Lantas dosa siapa? Ali Masyhar menyebut Fakultas Hukum memiliki andil besar atas buruknya moral penegakan hukum. Karena kurikulum Fakultas Hukum didesain hanya mengejar penguasaan ‘skill’ teknik hukum. “Jarang dipelajari nilai-nilai atau moral yang terkandung dalam norma,” terangnya.
Lantas apa yang bisa dilakukan? Ali Masyhar mengatakan, yang pertama harus diperbaiki adalah Cultural Reform, yakni mendorong pengajaran dan penguatan moral bagi mahasiswa Fakultas Hukum yang terintegrasi dalam kurikulum. Kedua membentengi dan memberi bekal penguatan agama atau nilai kepada kelompok-kelompok terorganisir mahasiswa dalam membangun kultur berhukum.
“Kemudian substantial reform, yakni kritis terhadap substansi hukum yang jauh dari nilai keadilan. Serta perkuat kajian-kajian substansi hukum,” ungkapnya.

● **SOAL TERTULIS A**
Susun baris-baris entri di bawah, dari baris yang memuat "[Login to access" sampai baris yang memuat "Экскурсионные туры (22, 154)", termasuk kedua baris itu, sebagai daftar JSON berisi string dengan satu string untuk tiap baris dan tanpa baris kosong. Gambar tidak perlu disertakan dalam jawaban.
Kutipan dokumen di atas dan entri berikut berasal dari sumber yang berbeda.

● **BAGIAN DATA**
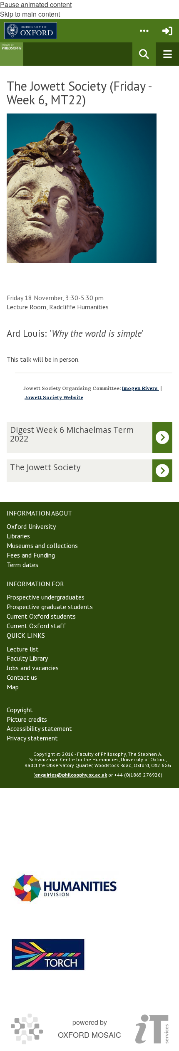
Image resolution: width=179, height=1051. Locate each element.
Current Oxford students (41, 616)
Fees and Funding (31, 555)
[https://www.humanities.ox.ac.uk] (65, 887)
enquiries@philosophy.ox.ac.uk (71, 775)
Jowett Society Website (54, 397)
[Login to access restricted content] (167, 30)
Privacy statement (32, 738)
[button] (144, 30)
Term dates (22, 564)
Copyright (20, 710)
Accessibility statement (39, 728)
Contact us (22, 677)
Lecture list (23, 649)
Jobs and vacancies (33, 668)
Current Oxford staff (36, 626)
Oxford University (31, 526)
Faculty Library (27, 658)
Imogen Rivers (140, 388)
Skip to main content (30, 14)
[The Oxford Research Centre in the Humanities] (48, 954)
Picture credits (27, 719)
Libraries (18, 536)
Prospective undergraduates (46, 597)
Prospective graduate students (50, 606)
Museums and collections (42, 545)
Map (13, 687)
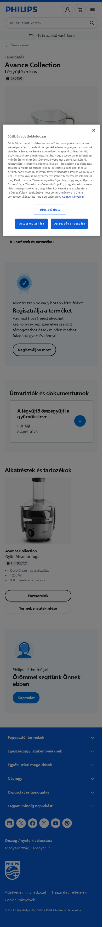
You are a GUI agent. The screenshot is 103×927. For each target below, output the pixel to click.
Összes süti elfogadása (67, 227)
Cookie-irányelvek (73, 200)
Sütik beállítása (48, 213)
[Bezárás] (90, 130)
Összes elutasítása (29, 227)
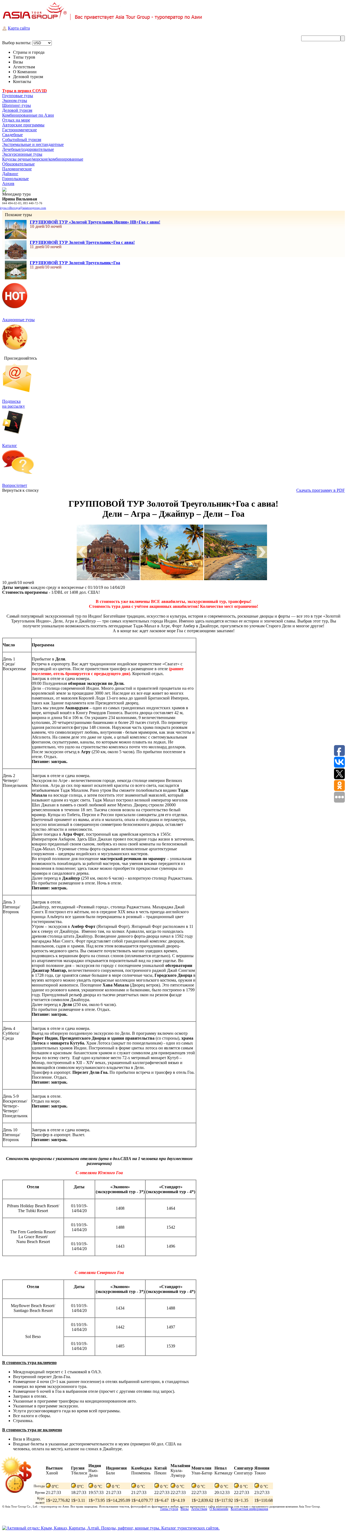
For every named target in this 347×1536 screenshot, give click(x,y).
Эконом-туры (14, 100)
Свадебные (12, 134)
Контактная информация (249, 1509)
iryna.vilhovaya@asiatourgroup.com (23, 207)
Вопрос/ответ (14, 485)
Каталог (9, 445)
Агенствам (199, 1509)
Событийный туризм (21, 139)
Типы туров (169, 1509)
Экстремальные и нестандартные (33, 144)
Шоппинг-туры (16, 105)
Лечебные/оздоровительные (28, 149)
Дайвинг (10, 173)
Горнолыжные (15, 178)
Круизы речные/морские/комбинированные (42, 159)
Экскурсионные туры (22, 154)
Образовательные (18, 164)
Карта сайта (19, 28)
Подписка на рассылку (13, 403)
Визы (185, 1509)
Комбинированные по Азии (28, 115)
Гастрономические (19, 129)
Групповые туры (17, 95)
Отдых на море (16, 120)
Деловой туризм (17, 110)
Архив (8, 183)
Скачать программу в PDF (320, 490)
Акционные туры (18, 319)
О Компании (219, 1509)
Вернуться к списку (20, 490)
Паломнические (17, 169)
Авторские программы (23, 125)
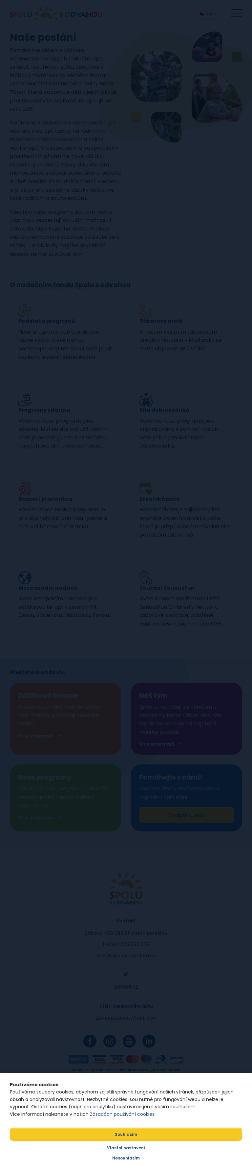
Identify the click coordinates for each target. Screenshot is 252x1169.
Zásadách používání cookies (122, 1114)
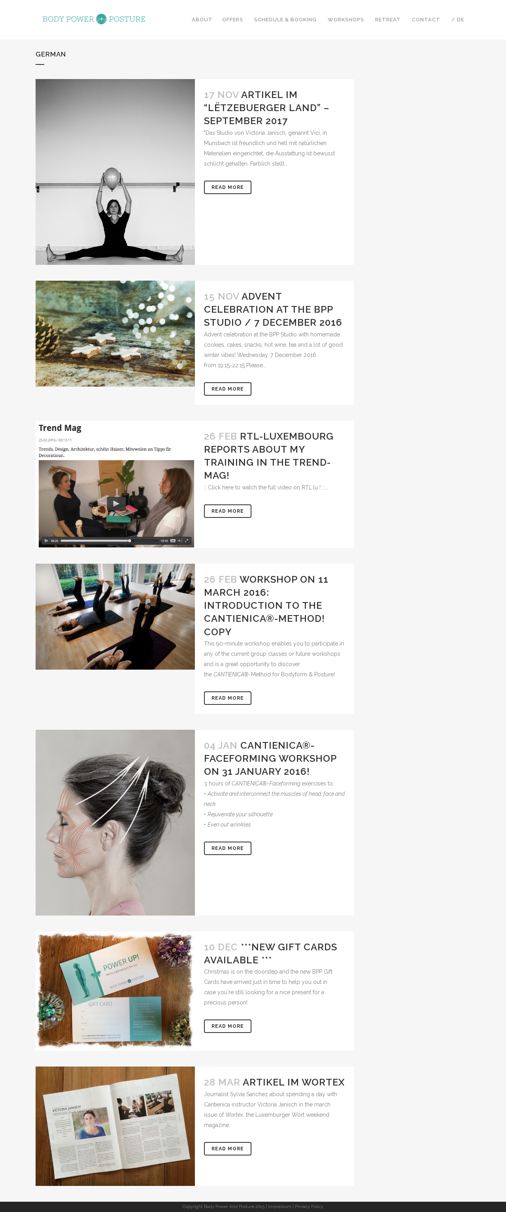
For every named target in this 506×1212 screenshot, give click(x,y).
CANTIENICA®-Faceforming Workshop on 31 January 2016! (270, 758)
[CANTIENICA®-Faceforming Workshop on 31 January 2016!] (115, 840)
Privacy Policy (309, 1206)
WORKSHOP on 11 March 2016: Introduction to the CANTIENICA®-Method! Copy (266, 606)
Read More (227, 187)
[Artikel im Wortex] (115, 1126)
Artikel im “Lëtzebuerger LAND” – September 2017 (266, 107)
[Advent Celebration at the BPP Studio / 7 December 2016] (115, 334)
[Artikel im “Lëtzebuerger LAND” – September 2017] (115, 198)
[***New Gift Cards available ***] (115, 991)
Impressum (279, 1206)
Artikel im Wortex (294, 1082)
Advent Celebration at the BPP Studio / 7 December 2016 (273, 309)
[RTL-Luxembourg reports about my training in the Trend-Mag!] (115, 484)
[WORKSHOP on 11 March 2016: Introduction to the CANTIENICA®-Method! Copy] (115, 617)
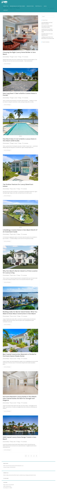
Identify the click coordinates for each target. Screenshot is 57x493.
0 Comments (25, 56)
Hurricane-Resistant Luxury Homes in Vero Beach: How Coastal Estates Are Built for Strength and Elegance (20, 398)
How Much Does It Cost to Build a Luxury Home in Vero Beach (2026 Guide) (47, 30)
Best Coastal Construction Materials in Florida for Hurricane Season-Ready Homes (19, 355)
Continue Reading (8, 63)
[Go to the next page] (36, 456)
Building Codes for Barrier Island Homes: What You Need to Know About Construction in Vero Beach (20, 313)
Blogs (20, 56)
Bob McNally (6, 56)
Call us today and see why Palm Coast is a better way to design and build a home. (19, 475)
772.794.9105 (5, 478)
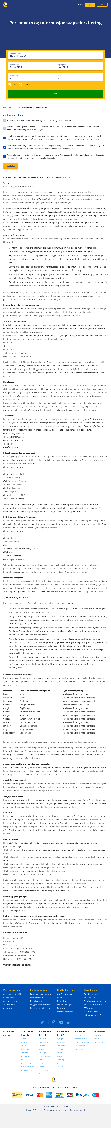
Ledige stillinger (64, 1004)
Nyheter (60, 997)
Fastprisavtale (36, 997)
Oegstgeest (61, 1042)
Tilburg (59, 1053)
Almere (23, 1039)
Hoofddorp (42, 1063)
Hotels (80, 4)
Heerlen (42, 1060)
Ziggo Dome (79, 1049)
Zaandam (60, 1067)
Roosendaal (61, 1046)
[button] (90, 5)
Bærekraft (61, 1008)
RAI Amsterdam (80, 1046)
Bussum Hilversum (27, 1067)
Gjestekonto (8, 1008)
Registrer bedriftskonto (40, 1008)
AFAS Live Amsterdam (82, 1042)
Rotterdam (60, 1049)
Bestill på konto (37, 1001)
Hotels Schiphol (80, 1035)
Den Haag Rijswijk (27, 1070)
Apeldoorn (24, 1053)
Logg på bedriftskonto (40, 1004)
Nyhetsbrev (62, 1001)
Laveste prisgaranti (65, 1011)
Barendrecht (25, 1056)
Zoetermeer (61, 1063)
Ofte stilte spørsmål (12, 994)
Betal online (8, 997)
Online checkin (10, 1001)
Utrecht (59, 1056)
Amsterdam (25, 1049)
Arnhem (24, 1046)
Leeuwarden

● **SOAL TERTULIS B**
Rangkumlah kutipan dokumen di atas dalam dua kalimat.

● **JAWABAN LENGKAP A**
[
  "[Login to access restricted content] (167, 30)",
  "Privacy statement (32, 738)",
  "[button] (144, 30)",
  "Term dates (22, 564)",
  "Copyright (20, 710)",
  "Accessibility statement (39, 728)",
  "Contact us (22, 677)",
  "Lecture list (23, 649)",
  "Jobs and vacancies (33, 668)",
  "Current Oxford staff (36, 626)",
  "Oxford University (31, 526)",
  "Faculty Library (27, 658)",
  "Imogen Rivers (140, 388)",
  "Skip to main content (30, 14)",
  "[The Oxford Research Centre in the Humanities] (48, 954)",
  "Picture credits (27, 719)",
  "Libraries (18, 536)",
  "Prospective undergraduates (46, 597)",
  "Prospective graduate students (50, 606)",
  "Museums and collections (42, 545)",
  "Map (13, 687)",
  "You are a GUI agent. The screenshot is 103×927. For each target below, output the pixel to click.",
  "Összes süti elfogadása (67, 227)",
  "Cookie-irányelvek (73, 200)",
  "Sütik beállítása (48, 213)",
  "[Bezárás] (90, 130)",
  "Összes elutasítása (29, 227)",
  "For every named target in this 347×1536 screenshot, give click(x,y).",
  "Эконом-туры (14, 100)",
  "Свадебные (12, 134)",
  "Контактная информация (249, 1509)",
  "iryna.vilhovaya@asiatourgroup.com (23, 207)",
  "Вопрос/ответ (14, 485)",
  "Каталог (9, 445)",
  "Агенствам (199, 1509)",
  "Событийный туризм (21, 139)",
  "Типы туров (169, 1509)",
  "Экстремальные и нестандартные (33, 144)",
  "Шоппинг-туры (16, 105)",
  "Лечебные/оздоровительные (28, 149)",
  "Дайвинг (10, 173)",
  "Горнолыжные (15, 178)",
  "Круизы речные/морские/комбинированные (42, 159)",
  "Экскурсионные туры (22, 154)"
]

● **JAWABAN LENGKAP B**
Ali Masyhar menilai Fakultas Hukum berandil besar atas buruknya moral penegakan hukum karena kurikulumnya hanya mengejar penguasaan keterampilan teknik hukum dan jarang mempelajari nilai atau moral dalam norma. Sebagai perbaikan, ia mengusulkan cultural reform berupa pengajaran dan penguatan moral yang terintegrasi dalam kurikulum serta pembekalan agama atau nilai bagi kelompok mahasiswa yang terorganisir, ditambah substantial reform yang kritis terhadap substansi hukum yang jauh dari nilai keadilan dan memperkuat kajian substansi hukum.